1. What’s there?
    1. Why do I write this?
  2. Gamma
    1. Foundations
    2. Theory
    3. Why is this cool?
  3. Chi-Squared (\chi^2)
    1. First principles
    2. Fundamental theorems of calculus
    3. As a special case of Gamma
    4. Where is this distribution used?
  4. Student’s t-
    1. Why does this exist?
    2. Theoretical development
    3. Where is it used?
  5. Sources

What’s there?

This one explores some more distributions – Gamma, Chi-Squared, and Student’s t-distributions. Why?

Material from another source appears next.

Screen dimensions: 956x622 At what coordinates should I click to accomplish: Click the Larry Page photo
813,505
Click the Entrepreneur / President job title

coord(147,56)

  • The Gamma distribution provides a flexible model for positive continuous random variables, such as waiting times.
  • The Chi-Squared and Student’s t-distributions are special cases and transformations derived from the Gamma and Normal distributions.

Why do I write this?

I wanted to create an authoritative document I could refer to for later. Thought that I might as well make it public (build in public, serve society and that sort of stuff).

Gamma

It is a continuous distribution defined on the positive real line. This just means that it’s defined for x > 0.

Foundations

We’ve described the gamma function in Uniform, Exponential, Beta & Dirichlet. As a recap, it is,

\Gamma(z) = \int_0^\infty t^{z-1}e^{-t} dt

Back to the topic, what are we even trying to do? What’s the intuitive goal?

We want to model the waiting time until the \alpha-th event occurs in a Poisson process with a rate of \beta.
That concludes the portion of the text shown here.